Sexual assault and the courts: Considering the treatment of victims

- February 12, 2016

Toronto's Old City Hall — the court house in which Jian Ghomeshi is currently standing trial. (Photo: A Yee, used under Creative Commons license)
Toronto's Old City Hall — the court house in which Jian Ghomeshi is currently standing trial. (Photo: A Yee, used under Creative Commons license)

Editor's note: This story contains discussion of the treatment of sexual assault victims in court, but no specific details regarding the Jian Ghomeshi case.

It happens every so often: a court case that seems to captivate and divide a nation, with the potential to shape, break or reinforce conceptions of our legal system.

For Canada, this year’s frontrunner is the story of Jian Ghomeshi: musician, writer and former CBC radio broadcaster. Once considered an immigrant-Canadian “golden boy,” Ghomeshi was fired from his CBC position in October 2014 when allegations swirled about his involvement in violent and non-consensual sexual encounters with numerous women. He was formally charged with sexual assault in November 2014 and over the past two weeks his ongoing trial has generated massive media attention across Canada and beyond.
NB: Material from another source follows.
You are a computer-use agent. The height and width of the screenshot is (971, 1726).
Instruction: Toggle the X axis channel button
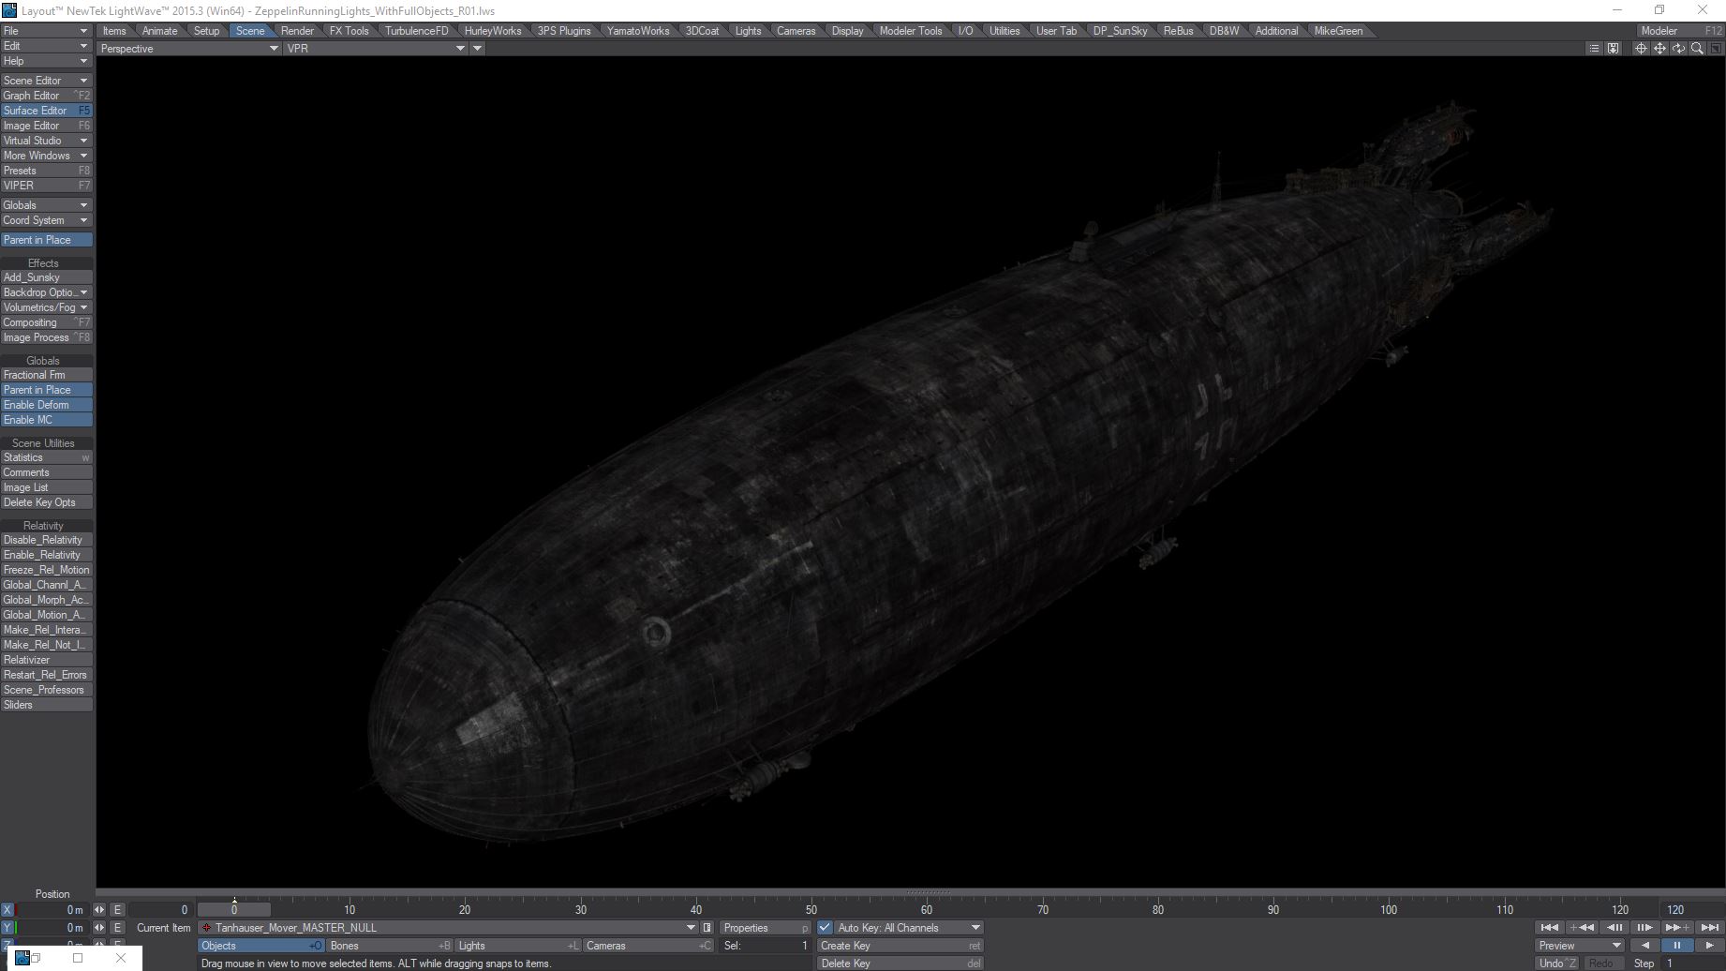tap(7, 910)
As the latest in a rash of high-profile North American sex-crime cases, the trial is inviting questions and scrutiny about how sexual assault is handled in our courts. Despite the presence of progressive laws, the experiences of sexual assault victims on the stand raise doubt on whether these laws have served a meaningful purpose.

While she could not comment on the ongoing proceedings in R v Ghomeshi, Elaine Craig (left), assistant professor in Dalhousie’s Schulich School of Law and an expert on sexual assault law, has become a go-to source for many journalists looking to discuss the treatment of sexual assault complainants more generally.

“The reality is that lots of sexual assault claimants continue to experience that process as traumatic,” she says. “We continue to have a problem with some defence counsel using cross-examination strategies that trade on the same types of rape myths we’ve been working for decades to try and eradicate from the criminal law process.”

Treatment of victims


Prof. Craig is currently working on a book project on the treatment of sexual assault complainants in sexual assault trials. She’s done a set of different studies: one examining commercial expression that lawyers engage in one their websites; a second looking at trial transcripts and the cross examination of complainants by defence council; and a third conducting qualitative interviews with defence lawyers and crown attorneys in a variety of cities across Canada. She uses these different methodologies all in pursuit of two questions: what does the treatment of those who allege sexual assault look like in these trials, and in what ways can we improve upon that experience?

“Certainly, those rape shield laws have reduced the historical practice of trotting out evidence of every man a woman has slept with and securing an acquittal on the basis of some sort of problematic inference of credibility, so that sort of practice tends to not show up as much,” says Prof. Craig. “But what we do still see sometimes, particularly in cases where there are ongoing sexual relations between the complainant and the accused, is that the rape shield provisions continue to be either ignored or subverted.”

As Prof. Craig has found in her research, gender-based stereotypes prevail in some cases. The notion that consent can be inferred based on prior sexual history or that a woman’s credibility can be challenged on the basis of who she was hanging out with, what she was wearing or how many alcoholic beverages she’d consumed, are all examples of those same problematic social assumptions.

“Another one would be the notion that individuals who fail to physically fight back or run from the incident screaming ‘rape!’ at the first possible chance are less credible,” she says. “The problem is that all of these outdated stereotypes are, in fact, based on discriminatory attitudes about women.”

The impact of “digital debris”


Another challenge for the courts, as seen in the Ghomeshi trial, is how “digital debris” can play an increasing role in criminal and civil trials. Digital debris refers to anything from emails, posts or other technological interactions that leave a record of an individual’s online history with others. The difficulty in cases of sexual assault is that it is not uncommon for a victim to maintain contact with their abuser after the alleged assault.

The same stereotypes that attempt to erode our understanding of the legal definition of consent spill over into the topic of credibility, especially when digital debris is introduced as evidence. Prof. Craig says there are many social assumptions about how people should respond to sexual or gendered violence — such as telling someone right away if it actually happened or never talking to the abuser again — but there’s no empirical evidence to support these notions.

“There are all sorts of reasons why women might continue to maintain contact with someone who has physically or sexually assaulted them,” she says. “In part, we’re socialized in a context where women haven’t necessarily been empowered to understand their own victimization for what it is until a certain amount of time and experience has gone by.”

Possibility for change?


Considering the outdated assumptions that are still present in proceedings, there is cause for concern over how sexual assaults are handled in the courts. Prof. Craig worries that the high profile nature of the cross-examination of the three women called to the stand in the Ghomeshi trial will serve as a further deterrent to others who have experienced sexual harm. She’s hopeful for revisions, but not yet convinced.

“I’m heartened by the increased public attention to this issue,” she says. “But whether what’s transpiring in the Ghomeshi proceeding will help promote change or not, it’s hard to predict.”